Frankly, no student should be advised to rent in halls rather than off-street housing in the future given the disparity in rights – almost certainly not something the government was intending. The Lords should extend the Bill’s protections to PBSA by abolishing exemptions in the Housing Act 1988 and requiring these providers to comply with assured tenancy rules.

As I say, the Bill allows landlords to evict students during summer months (June–September) – but if landlords switch to June 1st starts for contracts to protect their summer rent from students leaving “early”, that may force students into paying for unused housing.

And students with a longer academic year (of the sort that gives them a bigger loan) or that are January starts could be evicted too early. The Lords should require student landlords to align landlord possession rights with the end of a student’s individual academic year or course – and stop assuming everyone is an undergrad that enrols in September.

Under the new rolling tenancies, anyone in a joint tenancy can end the agreement unilaterally on two months’ notice, potentially leaving others without housing. The Lords should introduce a mechanism similar to Scotland’s Housing Bill, allowing individual tenants to terminate their interest in a joint tenancy without affecting others. Or they could just ban joint tenancies and require landlords to issue individual agreements, reducing conflict and liability among tenants.

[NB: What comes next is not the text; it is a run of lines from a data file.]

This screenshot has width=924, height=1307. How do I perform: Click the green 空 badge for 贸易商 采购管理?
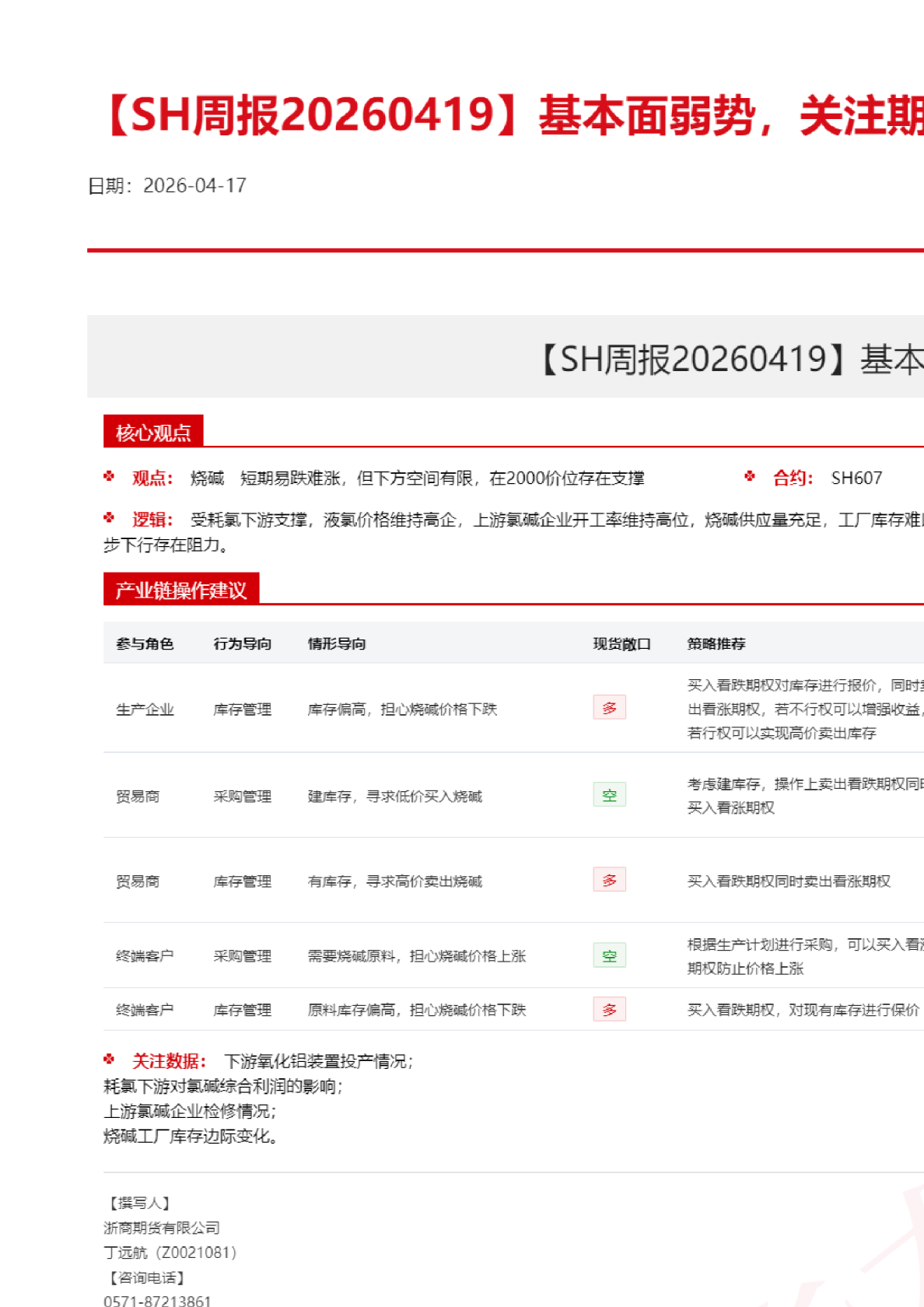pos(609,795)
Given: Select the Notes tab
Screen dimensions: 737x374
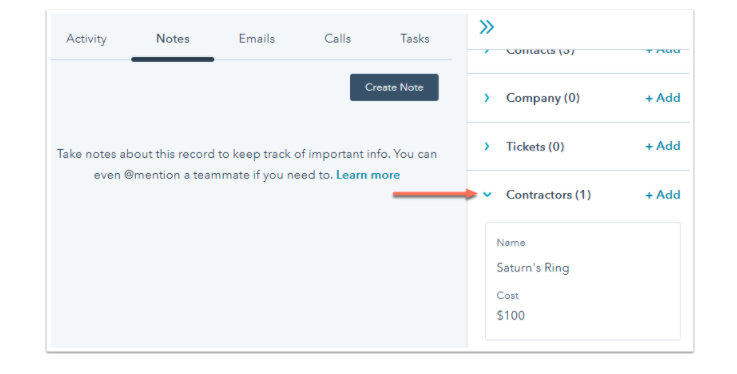Looking at the screenshot, I should pos(172,39).
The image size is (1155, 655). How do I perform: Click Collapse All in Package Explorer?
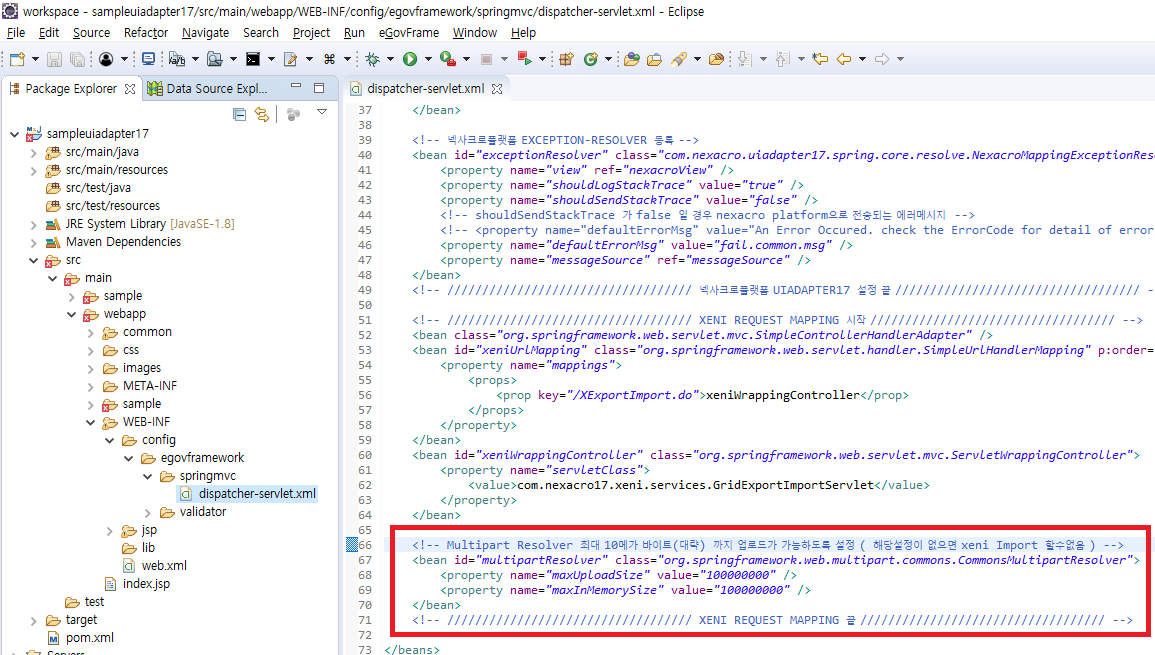pyautogui.click(x=239, y=114)
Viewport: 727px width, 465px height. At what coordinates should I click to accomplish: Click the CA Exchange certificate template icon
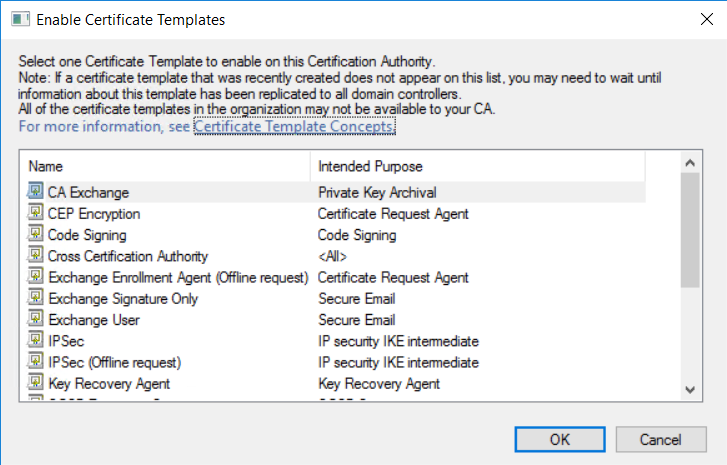point(35,192)
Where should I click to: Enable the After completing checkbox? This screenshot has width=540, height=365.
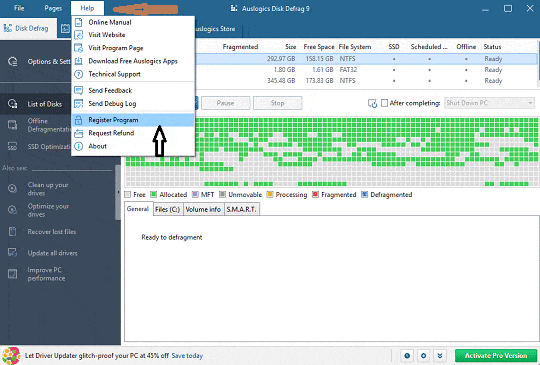click(x=384, y=103)
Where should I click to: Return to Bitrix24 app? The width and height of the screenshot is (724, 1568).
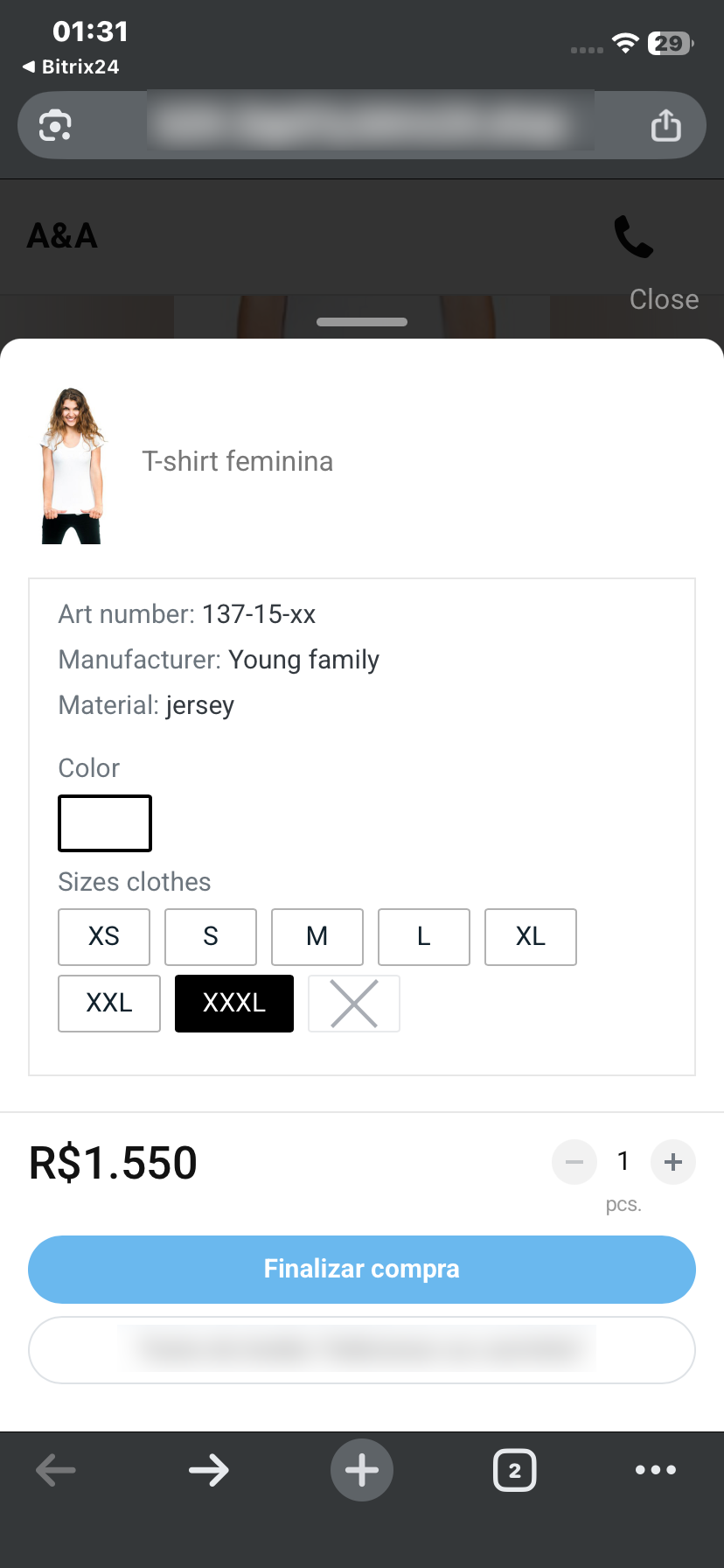(72, 66)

There are other problems too. As it stands, landlords can make unjustified deductions from deposits for claimed repairs or cleaning, often without spending the money on these purposes for the next tenant. The Lords could mandate landlords to provide itemised evidence for deductions, offer tenants the chance to remedy issues before the tenancy ends, and require proof that deducted amounts were spent on specific repairs.

Some landlords impose low energy caps in all-inclusive rents, penalising students for exceeding limits without incentives to improve property energy efficiency. The Lords could regulate all-inclusive rents by setting reasonable energy usage limits based on national averages and requiring transparency. Or they could ban all-inclusive rent agreements.

The new Ombudsman’s resolution times may be too slow for students, whose tenancies are short and time-sensitive. The Lords could introduce a fast-track mechanism for student complaints, prioritising cases involving health, safety, or eviction.

And given the lack of planning that universities undertake when recruiting students away from home, and the lack of data available to students, the Lords could amend the Higher Education and Research Act 2017 to give OfS some information powers in this space, and mandate universities to take housing availability and affordability into account when offering a student a place.

The student housing market is distinct. It has its own problems and requires its own solutions. Had there have been a proper student housing strategy, or even a minister willing to accept responsibility for it as a policy area, the volume of fixes now required could be lower.

The distinctiveness is why the government is about to bring forward a dedicated strategy for armed forces accommodation, and has a taskforce for older people’s housing needs.

But we are where we are. Pending some more sensibly joined-up government between DfE and MHCLG, the Lords will now need to set to work to do what nobody else seems to have got around to doing yet.